A snippet from Tolkien: A Biography, by Humphrey Carpenter.

This is from his account of the long night’s conversation among Tolkien, C.S. Lewis, and Hugo Dyson at Oxford in 1931, which bore fruit a few days later in Lewis’s conversion. It’s tremendously important.

We have come from God (continued Tolkien), and inevitably the myths woven by us, though they contain error, will also reflect a splintered fragment of the true light, the eternal truth that is with God. Indeed only by myth-making, only by becoming a ‘sub-creator’ and inventing stories, can Man aspire to the state of perfection that he knew before the Fall. Our myths may be misguided, but they steer however shakily towards the true harbour, while materialistic ‘progress’ leads only to a yawning abyss and the Iron Crown of the power of evil….
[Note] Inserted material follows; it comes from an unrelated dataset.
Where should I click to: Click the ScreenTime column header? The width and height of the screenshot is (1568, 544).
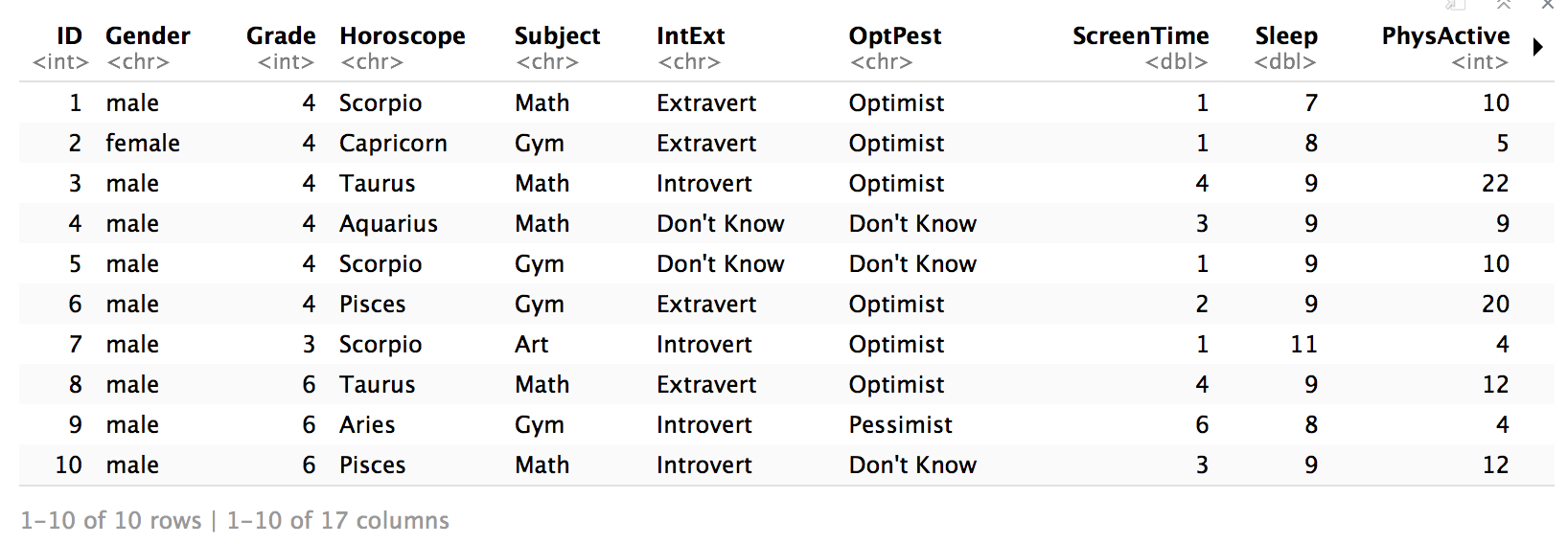coord(1140,36)
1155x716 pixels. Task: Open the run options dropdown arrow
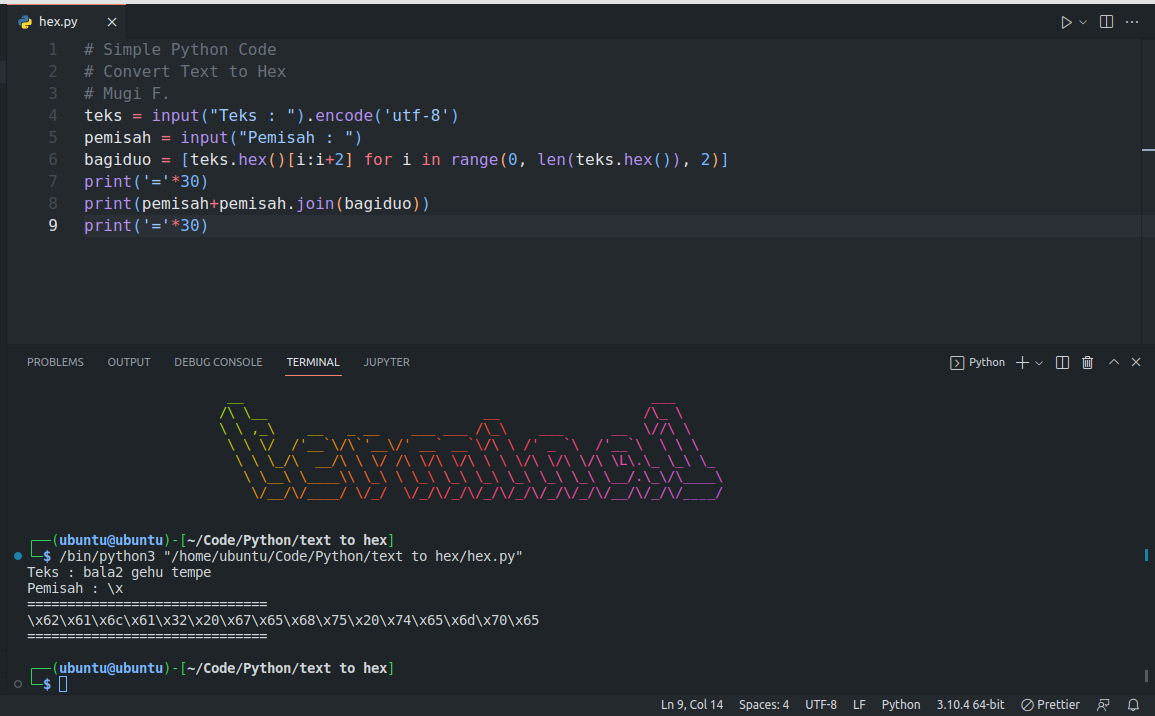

Lewis listened as Dyson affirmed in his own way what Tolkien had said. You mean, asked Lewis, that the story of Christ is simply a true myth, a myth that works on us in the same way as the others, but a myth that really happened? In that case, he said, I begin to understand.

‘Tolkien: a Biography,’ by Humphrey Carpenter

During the war he had said to Christopher: ‘We are attempting to conquer Sauron with the Ring’ and now he wrote: ‘The War is not over (and the one that is, or part of it, has largely been lost). But it is of course wrong to fall into such a mood, for Wars are always lost, and The War always goes on, and it is no good growing faint.’

The trailers for the new Tolkien movie looked kind of good, so I figured I might go to see it. It seemed to me it would be a good idea to read a Tolkien biography before I did that. And although I’m now hearing that the movie leaves out Tolkien’s Catholic faith – which means I probably won’t see it after all – I’m glad I bought Humphrey Carpenter’s Tolkien: A Biography.

The book is easy to read and not too long. It follows “Toller’s” life from his birth in South Africa to his death in England, and the author is clearly a sympathetic fan – though he is often amused by Tolkien’s eccentricities. Which were many.

This is, I believe, the classic Tolkien biography, and it’s fairly old now. I expect there are new things to be learned from more recent ones. I noted, for instance, that Carpenter speaks of “Jack” Lewis’s transfer to Cambridge University only in passing, as a step backwards in the two men’s friendship. While that’s true enough, it should have been noted that it was through the good offices of Tolkien himself that Jack got the job.

But, reading as a fan, I found Tolkien: A Biography fascinating. I recommend it highly.